Sr, Al59: ¡La teoría de las vírgenes negras!
Aunque hay algún rincón secreto en el edificio, no solía oficialmente merecer la pena más que los zurbaranes de la sacristía y la comida de la hospedería. Pero me parece que fray Juan se ha jubilado.

Anónimo dijo...

Amigo Al, que nos une el paganismo, toda esa parafernalia cristiana me es ajena o, mejor dicho, lejana, que estuve trece años en un colegio de curas y la huella es inevitable.
En mis épocas de hooliganismo ideológico llegué a pensar que la virginidad de la Virgen se debía por su afición al sexo anal.

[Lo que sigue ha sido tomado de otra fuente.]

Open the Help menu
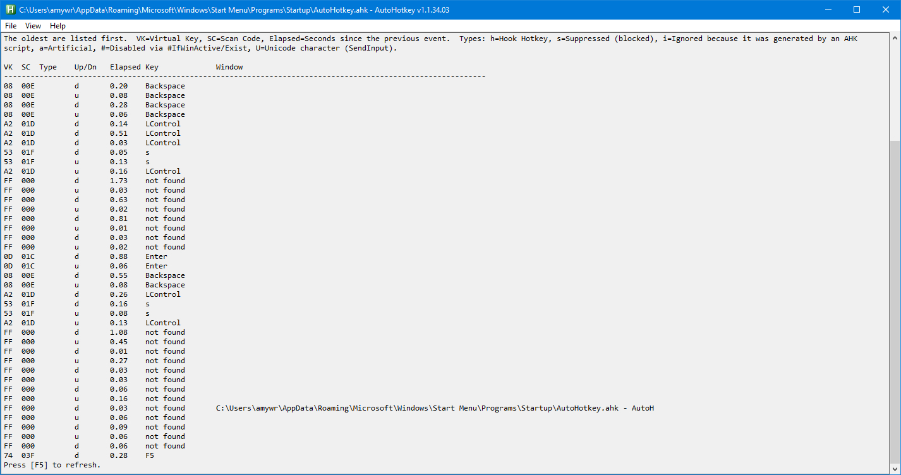Viewport: 901px width, 475px height. tap(57, 26)
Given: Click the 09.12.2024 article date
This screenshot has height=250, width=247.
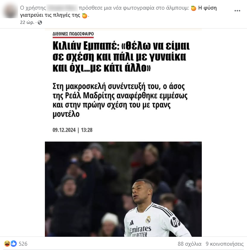Looking at the screenshot, I should pos(64,130).
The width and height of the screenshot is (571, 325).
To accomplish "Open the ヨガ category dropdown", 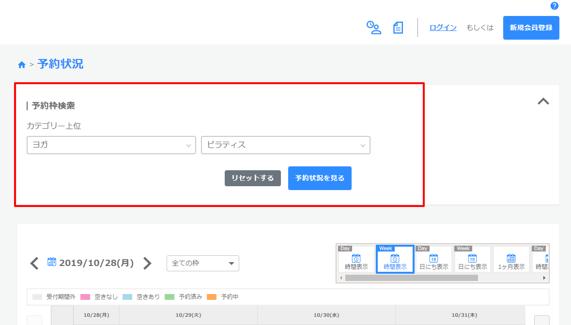I will (111, 145).
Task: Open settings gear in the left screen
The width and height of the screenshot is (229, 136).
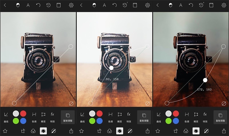Action: tap(71, 5)
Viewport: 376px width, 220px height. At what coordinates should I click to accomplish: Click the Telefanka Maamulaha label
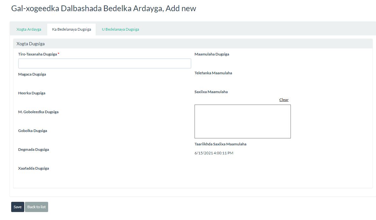point(213,73)
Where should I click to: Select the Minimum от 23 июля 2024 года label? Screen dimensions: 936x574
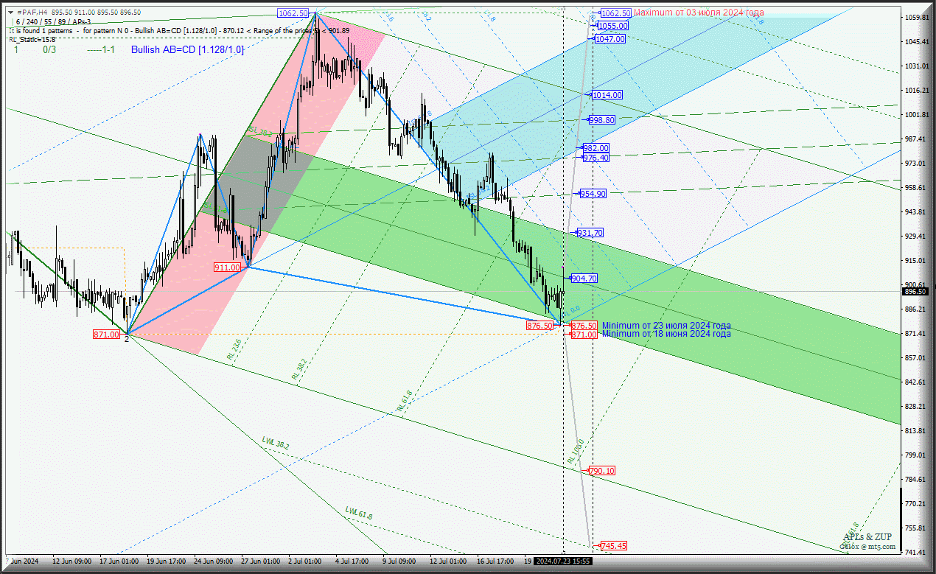[666, 325]
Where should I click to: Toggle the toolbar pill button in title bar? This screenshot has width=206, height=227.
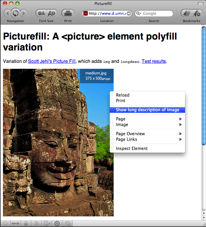click(200, 3)
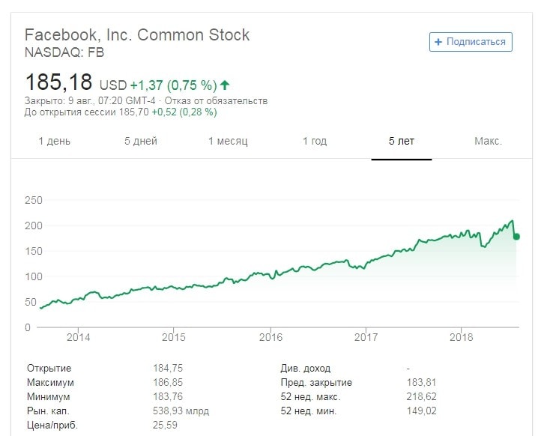This screenshot has width=544, height=436.
Task: Click the Подписаться subscribe button
Action: [x=471, y=42]
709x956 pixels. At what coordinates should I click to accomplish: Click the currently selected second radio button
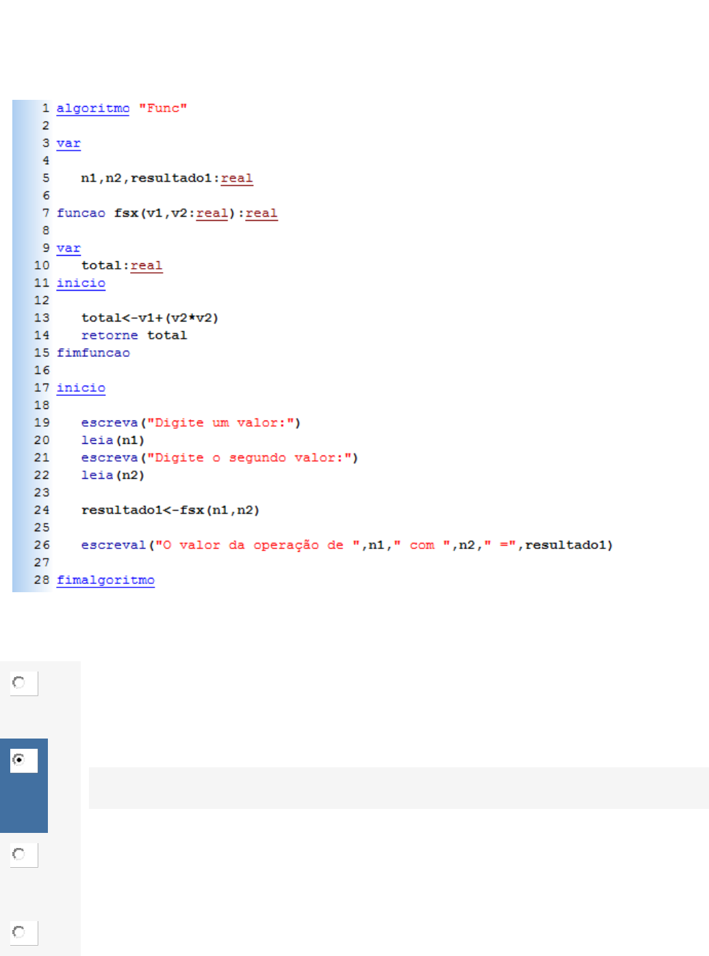[19, 760]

Por otra parte, me parece que la leyenda urbana atribuye la morenez de las vírgenes a que no había nadie con cojones para limpiar a la Virgen, ya que podía ser pecado mortal poner las libidinosas manos eclesiásticas sobre quien sólo fue cubierta por un palomo. En contrapartida, los clérigos saciaban su apetito con los monaguillos y el ya clásico "chaval, agáchate a cogerme la hostia, que se me ha caído".
Vale, post anticlerical, pero un mal día lo tiene cualquiera, y cuando esté en el lecho de muerte, pediré con dos cojones que venga el padre confesor para ver si me puede conseguir un ticket de reventa.